Thursday, November 20, 2014

Are you a reluctant reader?





When you read....   

  

                                           

 

                                                   

                                        Are you......?



                       

 

 

                                     

                                           

                                     Or are you....?

 










After I graduated from my Masters Teacher program I was eager to enter the classrooms of the inner city to enlighten tomorrow's youth with literature, art and lessons from the humanities. I was young, enthusiastic and clearly idealistic and misinformed! Those woeful first months had me crawling into bed before 7 PM and questioning much of my recent graduate training and my sanity. I could not wrap my head around how these kids could not get immediately under the spell of good books like I had always been. I worked really hard to stay away from traditional textbooks and instead provide engaging articles and materials. One day, exhausted and disenchanted, I forgot my presentation for the day, so I turned to one of my all time favorite books, D'Aulaires' Book of Greek Myths and began to read aloud. My teaching would never be the same. 

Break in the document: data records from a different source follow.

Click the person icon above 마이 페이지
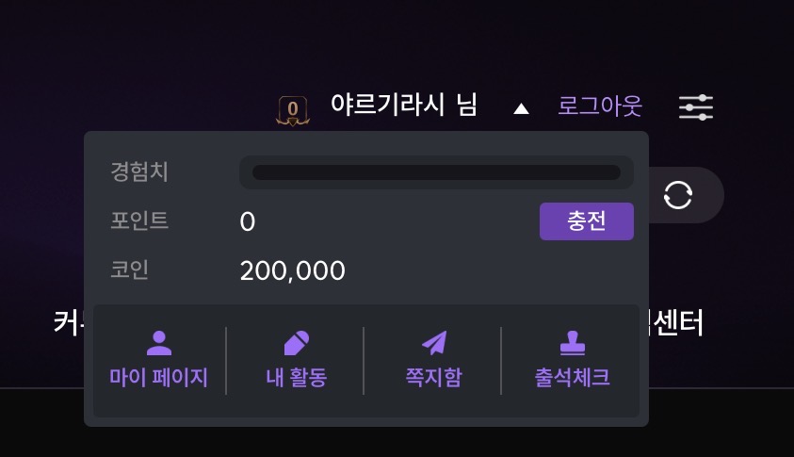The height and width of the screenshot is (457, 794). point(159,342)
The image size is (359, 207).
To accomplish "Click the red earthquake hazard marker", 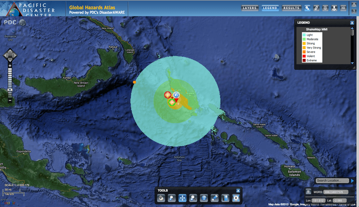I will (x=167, y=95).
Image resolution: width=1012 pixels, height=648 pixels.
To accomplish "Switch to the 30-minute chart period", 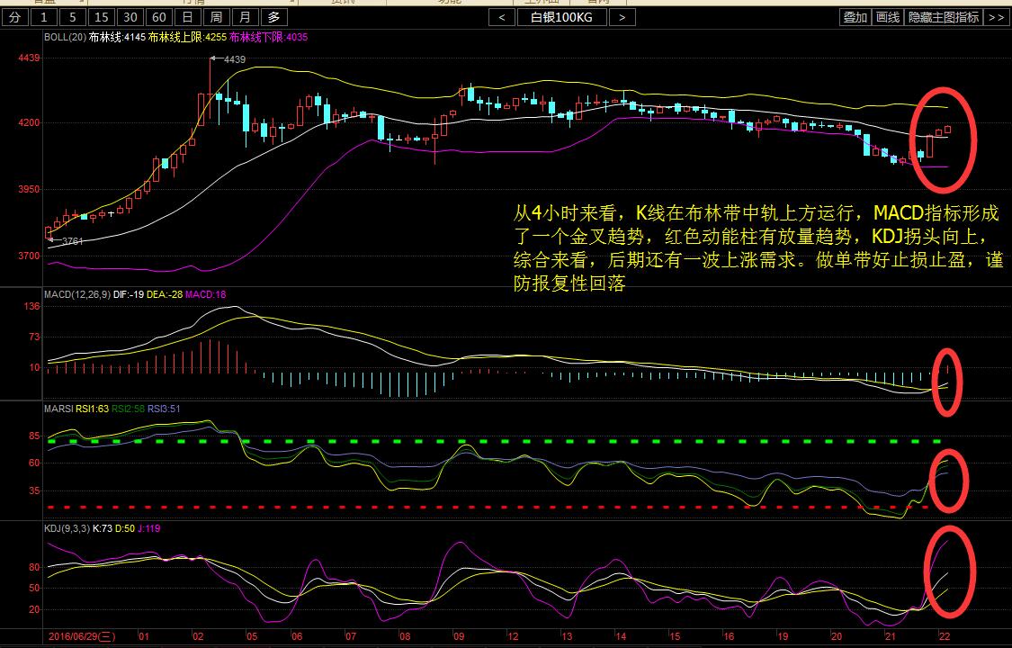I will (x=130, y=17).
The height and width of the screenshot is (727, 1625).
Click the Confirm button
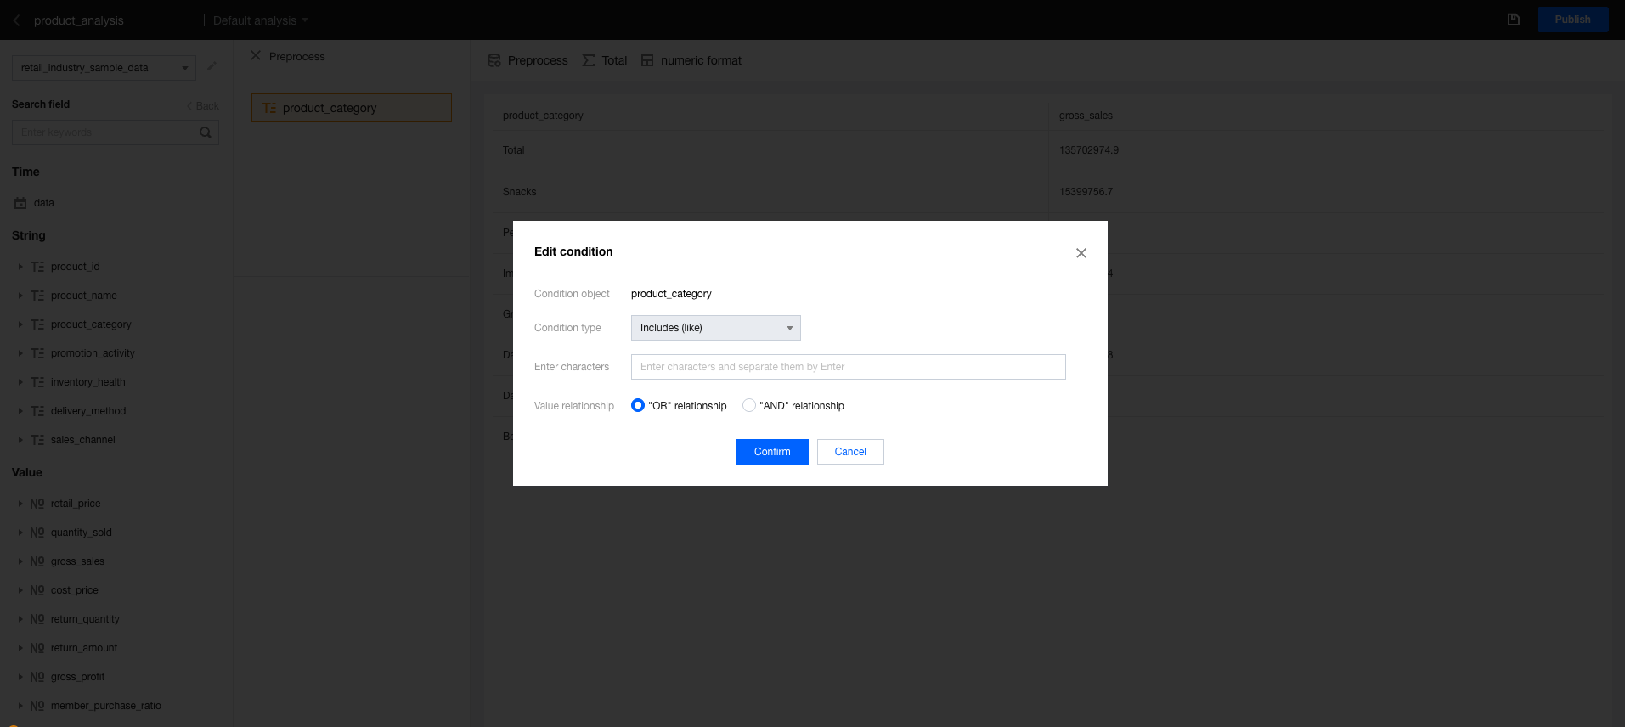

My initial misguided approach had been that I thought the kids were not given the right reading material all along, which is why they had become reluctant readers. What I learned is that it has much less to do with the text itself, and so much more to do with the interaction between author and audience. It was my passion for the stories that got the kids engaged and brought them into a suspended reality wherein the 'reading' itself did not matter. 

Many of whom we currently label 'reluctant readers' think of reading as a tedious undertaking.  It's important to remind these 'types' that not all books are physics texts! (No offense to the physics peeps - I'm married to one, in fact...) but when one engages in a riveting tale of adventure or romance or whatever it is that gets the blood pumping, one almost forgets that reading is an active verb. Great reading should feel like it is in the passive voice! The literature becomes a gift to be received rather than painstakingly interpreted. It could be like the analogy of playing your favorite sport versus jogging on a treadmill. Same cardiovascular achievement, but radically different levels of enjoyment, right?

This week we have researched a bunch of different books that have been cited as great reads for the 'reluctant reader'. (Some say that reluctant reader is code word for boy, but this is just not true. There are plenty of  R.R.s without the Y chromosome!) We have filled the electronic classroom with such titles and we ordered a slew of new books that we did not have in our collection. These you can find on the cube near the wall of new books. Look for the "Save a Turkey! Feast on Books!" sign.




 




Another excuse for many R.R.s is that they do not have enough time. Again, I will make the analogy to exercise. No one has this plethora of extra time in the day for it, but we make a little window here or there and we ALWAYS feel better thereafter. You put one foot in front of the other. Working in a community like Govs, I understand the academic demands can often times feel inhumane, I too attended a rigorous school like ours, and I am sure more than a few of you have heard me refer to it as the pressure cooker! At the end of the day, however, to NOT log on to Facebook, and instead take a moment to check in with a good read, guarantees that pressure cooker will somehow lose a bit of its seal overhead. 


Maybe over Thanksgiving break would be the perfect time to pick up a book for pleasure. And if you don't see anything that speaks to you personally, ask a librarian for some other suggestions.


The Pesky Librarians wish you a peaceful and joyous Thanksgiving!